__GIVEN TASK__
Gather each line in the records below that contains the string "screenshot" and copy those lines out. Only matches with the same upper- and lowercase letters count.

__LISTED RECORDS__
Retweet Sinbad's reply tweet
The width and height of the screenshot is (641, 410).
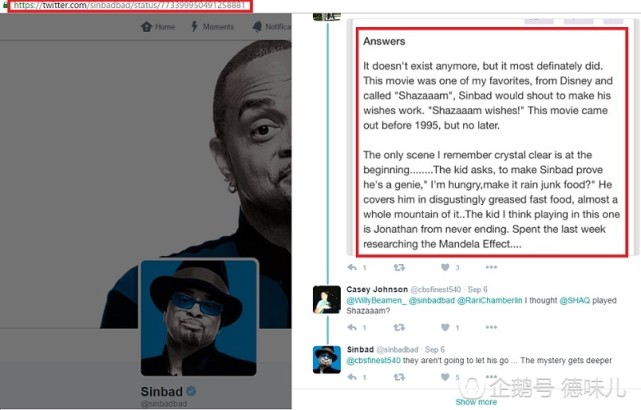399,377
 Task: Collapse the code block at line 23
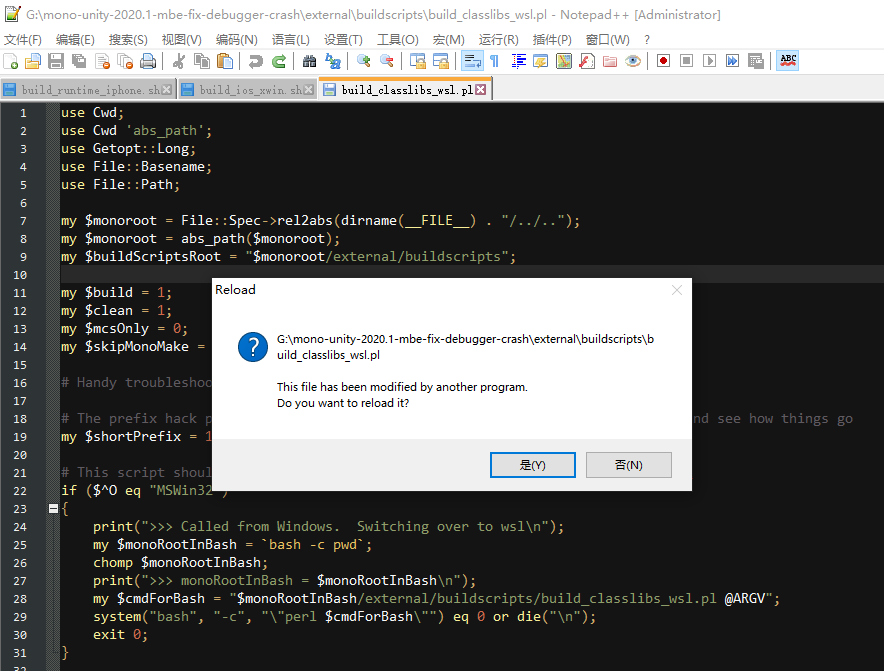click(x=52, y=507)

...

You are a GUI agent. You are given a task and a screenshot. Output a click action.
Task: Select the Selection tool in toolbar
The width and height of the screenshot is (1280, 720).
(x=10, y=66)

--

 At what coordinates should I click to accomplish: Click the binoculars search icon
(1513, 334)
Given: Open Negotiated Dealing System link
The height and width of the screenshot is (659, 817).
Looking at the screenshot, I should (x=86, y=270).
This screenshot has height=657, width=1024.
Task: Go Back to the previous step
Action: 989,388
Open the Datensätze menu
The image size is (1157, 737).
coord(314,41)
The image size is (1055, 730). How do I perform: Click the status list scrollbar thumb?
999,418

__CORRECT RESPONSE__
The width and height of the screenshot is (641, 410).
You are a GUI agent. You are given a task and a screenshot. Output a click action.
The width and height of the screenshot is (1280, 720).
The height and width of the screenshot is (659, 817).
Looking at the screenshot, I should (x=86, y=270).
This screenshot has height=657, width=1024.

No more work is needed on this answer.